-- AIM OF THE TASK --
Revise the rows from the beginning through the line containing "will (x=737, y=46).", replacing every "icon" with "symbol" and leaving everything else unchanged.

◇ ◇ ◇ ◇

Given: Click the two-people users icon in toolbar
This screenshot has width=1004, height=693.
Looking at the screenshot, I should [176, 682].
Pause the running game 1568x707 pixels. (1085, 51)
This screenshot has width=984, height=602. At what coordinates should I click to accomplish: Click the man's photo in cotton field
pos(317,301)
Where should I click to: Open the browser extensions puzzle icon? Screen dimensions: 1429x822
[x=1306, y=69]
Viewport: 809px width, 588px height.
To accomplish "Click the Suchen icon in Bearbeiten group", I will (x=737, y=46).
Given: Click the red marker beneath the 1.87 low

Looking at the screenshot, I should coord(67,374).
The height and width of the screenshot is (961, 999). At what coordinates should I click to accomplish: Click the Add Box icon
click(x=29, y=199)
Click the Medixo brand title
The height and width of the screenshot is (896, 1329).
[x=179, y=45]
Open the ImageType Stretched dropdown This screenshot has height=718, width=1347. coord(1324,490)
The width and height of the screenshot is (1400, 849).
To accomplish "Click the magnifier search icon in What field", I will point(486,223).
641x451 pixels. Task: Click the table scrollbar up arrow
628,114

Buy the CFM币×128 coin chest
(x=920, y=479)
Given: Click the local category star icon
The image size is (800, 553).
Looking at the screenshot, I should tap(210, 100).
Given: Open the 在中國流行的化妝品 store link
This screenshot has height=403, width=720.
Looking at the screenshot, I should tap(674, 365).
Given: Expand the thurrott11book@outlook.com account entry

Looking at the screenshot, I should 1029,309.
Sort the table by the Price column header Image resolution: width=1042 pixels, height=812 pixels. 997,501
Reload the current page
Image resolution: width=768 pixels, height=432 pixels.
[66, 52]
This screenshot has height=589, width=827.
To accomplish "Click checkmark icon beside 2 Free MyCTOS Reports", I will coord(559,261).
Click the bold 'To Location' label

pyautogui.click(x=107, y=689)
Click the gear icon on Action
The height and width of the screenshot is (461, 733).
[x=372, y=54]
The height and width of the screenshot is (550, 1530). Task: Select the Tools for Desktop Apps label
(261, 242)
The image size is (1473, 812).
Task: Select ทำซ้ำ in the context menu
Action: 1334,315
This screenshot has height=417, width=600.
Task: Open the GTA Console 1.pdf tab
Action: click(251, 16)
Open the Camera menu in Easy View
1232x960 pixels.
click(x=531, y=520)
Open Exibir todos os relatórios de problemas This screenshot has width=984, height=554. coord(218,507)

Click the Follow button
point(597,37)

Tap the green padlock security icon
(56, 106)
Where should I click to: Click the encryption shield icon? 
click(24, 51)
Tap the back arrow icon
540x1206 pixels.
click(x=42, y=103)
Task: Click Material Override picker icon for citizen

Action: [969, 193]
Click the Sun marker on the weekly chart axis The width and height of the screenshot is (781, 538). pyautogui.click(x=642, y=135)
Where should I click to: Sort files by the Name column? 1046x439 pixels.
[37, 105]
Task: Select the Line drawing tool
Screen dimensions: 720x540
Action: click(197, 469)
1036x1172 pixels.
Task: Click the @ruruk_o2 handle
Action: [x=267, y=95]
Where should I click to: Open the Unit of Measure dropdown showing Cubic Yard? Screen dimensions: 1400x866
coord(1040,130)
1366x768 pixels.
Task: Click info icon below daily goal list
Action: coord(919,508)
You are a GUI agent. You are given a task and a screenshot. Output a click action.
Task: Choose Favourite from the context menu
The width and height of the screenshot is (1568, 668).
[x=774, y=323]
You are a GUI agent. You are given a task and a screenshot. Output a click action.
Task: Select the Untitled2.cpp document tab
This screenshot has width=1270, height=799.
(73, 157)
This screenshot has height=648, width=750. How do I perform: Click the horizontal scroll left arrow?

◇ ◇ ◇ ◇

-- RESULT --
Given: Click the two-people users symbol in toolbar
This screenshot has width=1004, height=693.
Looking at the screenshot, I should [176, 682].
Pause the running game 1568x707 pixels. (1085, 51)
This screenshot has width=984, height=602. At what coordinates should I click to accomplish: Click the man's photo in cotton field
pos(317,301)
Where should I click to: Open the browser extensions puzzle symbol? Screen dimensions: 1429x822
[x=1306, y=69]
Viewport: 809px width, 588px height.
To accomplish "Click the Suchen symbol in Bearbeiten group", I will (x=737, y=46).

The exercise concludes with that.